TASK INSTRUCTIONS | Show all lines below holding the string "computer".

PROVIDED DATA |
----

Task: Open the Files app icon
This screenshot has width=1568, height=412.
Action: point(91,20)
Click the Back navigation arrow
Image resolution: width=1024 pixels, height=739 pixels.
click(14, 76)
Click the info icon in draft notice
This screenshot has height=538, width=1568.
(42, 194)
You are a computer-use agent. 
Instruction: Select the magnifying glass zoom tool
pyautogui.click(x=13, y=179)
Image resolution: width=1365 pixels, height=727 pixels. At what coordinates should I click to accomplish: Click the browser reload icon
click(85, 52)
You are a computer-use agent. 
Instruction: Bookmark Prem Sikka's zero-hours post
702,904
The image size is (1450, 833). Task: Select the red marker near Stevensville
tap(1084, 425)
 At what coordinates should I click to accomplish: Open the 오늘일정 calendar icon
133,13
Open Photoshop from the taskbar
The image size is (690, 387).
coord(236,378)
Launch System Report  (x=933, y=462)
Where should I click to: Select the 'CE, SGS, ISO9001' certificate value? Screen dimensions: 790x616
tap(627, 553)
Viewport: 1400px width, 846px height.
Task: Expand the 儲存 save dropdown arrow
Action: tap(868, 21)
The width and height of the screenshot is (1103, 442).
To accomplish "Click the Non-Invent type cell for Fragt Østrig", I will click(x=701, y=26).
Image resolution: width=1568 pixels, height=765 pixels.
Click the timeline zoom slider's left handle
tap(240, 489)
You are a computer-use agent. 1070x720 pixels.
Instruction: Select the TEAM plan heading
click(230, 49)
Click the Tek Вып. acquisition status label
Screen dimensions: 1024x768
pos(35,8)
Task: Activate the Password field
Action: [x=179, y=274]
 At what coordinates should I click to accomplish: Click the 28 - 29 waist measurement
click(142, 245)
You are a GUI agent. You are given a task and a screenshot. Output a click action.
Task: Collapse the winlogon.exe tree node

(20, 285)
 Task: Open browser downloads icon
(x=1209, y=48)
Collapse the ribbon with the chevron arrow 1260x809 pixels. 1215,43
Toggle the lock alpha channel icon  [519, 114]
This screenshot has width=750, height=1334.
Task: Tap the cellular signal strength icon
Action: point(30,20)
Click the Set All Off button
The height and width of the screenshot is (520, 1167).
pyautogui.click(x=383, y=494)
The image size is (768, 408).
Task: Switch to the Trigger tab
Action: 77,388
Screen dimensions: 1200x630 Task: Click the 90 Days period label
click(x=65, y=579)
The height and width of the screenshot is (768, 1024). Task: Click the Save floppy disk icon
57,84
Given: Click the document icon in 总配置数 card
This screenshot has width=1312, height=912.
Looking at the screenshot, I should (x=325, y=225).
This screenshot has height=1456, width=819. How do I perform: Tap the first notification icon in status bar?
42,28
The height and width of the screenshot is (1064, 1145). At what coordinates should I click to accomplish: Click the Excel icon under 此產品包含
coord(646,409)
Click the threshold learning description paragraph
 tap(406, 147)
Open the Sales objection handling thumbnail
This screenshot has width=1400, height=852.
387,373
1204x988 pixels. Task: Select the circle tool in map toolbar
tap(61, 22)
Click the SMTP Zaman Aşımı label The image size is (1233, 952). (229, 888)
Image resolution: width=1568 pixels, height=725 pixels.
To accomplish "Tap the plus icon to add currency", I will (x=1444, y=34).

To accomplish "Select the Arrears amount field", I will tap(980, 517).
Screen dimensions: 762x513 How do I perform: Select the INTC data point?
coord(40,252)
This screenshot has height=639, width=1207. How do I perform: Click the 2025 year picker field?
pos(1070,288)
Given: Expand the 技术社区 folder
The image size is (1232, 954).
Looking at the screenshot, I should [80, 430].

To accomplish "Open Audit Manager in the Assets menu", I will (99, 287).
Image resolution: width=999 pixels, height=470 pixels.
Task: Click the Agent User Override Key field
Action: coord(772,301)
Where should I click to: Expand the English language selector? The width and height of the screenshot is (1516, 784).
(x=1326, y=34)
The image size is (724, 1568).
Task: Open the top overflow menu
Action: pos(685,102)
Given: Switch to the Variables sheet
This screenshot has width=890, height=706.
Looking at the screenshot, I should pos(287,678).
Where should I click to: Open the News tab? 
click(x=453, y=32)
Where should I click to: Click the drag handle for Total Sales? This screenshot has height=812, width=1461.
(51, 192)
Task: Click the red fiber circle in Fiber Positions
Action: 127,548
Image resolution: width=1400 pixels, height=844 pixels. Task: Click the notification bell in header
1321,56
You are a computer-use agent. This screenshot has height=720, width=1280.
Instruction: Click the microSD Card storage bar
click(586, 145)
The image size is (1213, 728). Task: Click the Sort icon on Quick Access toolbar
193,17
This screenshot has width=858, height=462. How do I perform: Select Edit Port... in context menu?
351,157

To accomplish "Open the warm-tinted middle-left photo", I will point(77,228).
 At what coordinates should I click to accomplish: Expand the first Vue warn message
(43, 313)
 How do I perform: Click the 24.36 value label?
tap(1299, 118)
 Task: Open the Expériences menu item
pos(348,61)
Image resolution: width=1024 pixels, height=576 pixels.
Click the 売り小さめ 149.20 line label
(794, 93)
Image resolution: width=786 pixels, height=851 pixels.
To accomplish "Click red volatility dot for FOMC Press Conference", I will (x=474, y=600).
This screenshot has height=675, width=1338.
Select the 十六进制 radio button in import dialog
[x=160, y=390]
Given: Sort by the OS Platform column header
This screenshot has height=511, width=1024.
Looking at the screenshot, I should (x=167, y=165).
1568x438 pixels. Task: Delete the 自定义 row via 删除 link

----

ANSWER BOX |
You are a computer-use agent. 
You are a computer-use agent. 
You are a computer-use agent. 1070x720 pixels.
You are a computer-use agent. This screenshot has height=720, width=1280.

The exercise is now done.